Imagina só um jantar que aconteceu há mais de quatro séculos e acabou virando um dos feriados mais importantes de um país inteiro? Pois é. O Dia de Ação de Graças, celebrado todo ano nos Estados Unidos, tem exatamente essa origem: um banquete improvisado que reuniu colonos ingleses e o povo indígena Wampanoag, lá em 1621. Hoje, o feriado se tornou sinônimo de mesa farta, reencontros familiares e agradecimentos. Mas a história por trás disso vai muito além do peru assado que virou tradição.
Segundo registros históricos preservados pela Biblioteca do Congresso dos EUA e relatados pela CNN, os colonos que viviam na região de Plymouth, no atual estado de Massachusetts, tinham acabado de sobreviver a um inverno duríssimo. Com ajuda crucial dos Wampanoag, eles conseguiram plantar, colher e garantir comida suficiente para o ano seguinte.
Para celebrar, decidiram preparar um banquete. Durante a caça para o preparo da refeição, encontraram cerca de 90 indígenas Wampanoag. O encontro foi amistoso e terminou com todos sentados numa grande refeição. Entre os pratos, havia carne de cervo trazida pelos indígenas, peixes, legumes e grãos. Comparado às ceias modernas, aquele primeiro banquete era bem diferente, mas marcou o início da tradição de agradecer pela fartura e pela união.
Embora a celebração tenha acontecido em 1621, o Dia de Ação de Graças só se tornou feriado nacional muito tempo depois. Em 1863, no meio da Guerra Civil, o presidente Abraham Lincoln decidiu criar uma data oficial de agradecimento. Suas proclamações sobreviveram até hoje como documentos históricos e mostram o desejo de promover união em um país dividido. No Canadá, uma celebração parecida começou até antes: em 1578, quando a expedição do explorador Martin Frobisher agradeceu pela chegada segura ao território. O feriado canadense, porém, só foi oficializado em 1879.
Com o tempo, o Dia de Ação de Graças ganhou significados diferentes. Além da ideia de gratidão, passou a simbolizar:
A partir de 1924, o famoso desfile organizado por uma loja de departamentos em Nova York começou a fazer parte das comemorações, trazendo carros alegóricos gigantes, bandas e grandes apresentações. Ele se tornou um dos eventos televisivos mais assistidos do ano. Hoje, o cardápio clássico inclui peru assado, purê de batatas, molho de frutas vermelhas, torta de abóbora e pratos que variam de família para família. Mas o feriado também tem tradições bem peculiares.

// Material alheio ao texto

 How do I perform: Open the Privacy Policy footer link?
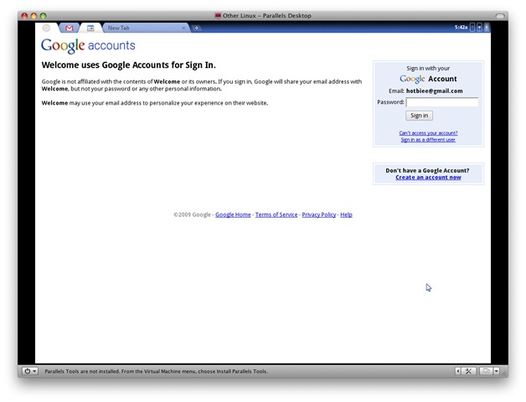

Uma das mais famosas é o perdão do peru: um ato cerimonial no qual o presidente dos EUA poupa um peru vivo, que não vai parar na ceia de ninguém. Embora a prática tenha raízes no século XX, o perdão oficial começou em 1989, com o presidente George H. W. Bush, segundo registros da Casa Branca.
Outra tradição popular é a quebra do osso da sorte. Duas pessoas puxam as extremidades do osso retirado do peru enquanto fazem um pedido. Quem ficar com o pedaço maior, segundo o costume, tem seu desejo concedido.
O período também mobiliza campanhas de arrecadação de alimentos e projetos voluntários para ajudar famílias em situação de vulnerabilidade.
Mesmo depois de séculos, o feriado continua sendo um momento de pausa, convivência e reflexão. A ideia central permanece a mesma: agradecer pelo que se tem e celebrar o que foi conquistado. No fim das contas, talvez seja esse o segredo que explica por que uma simples refeição de 1621 se transformou em tradição nacional.
Quem diria que um encontro improvisado no passado renderia uma das datas mais importantes do presente?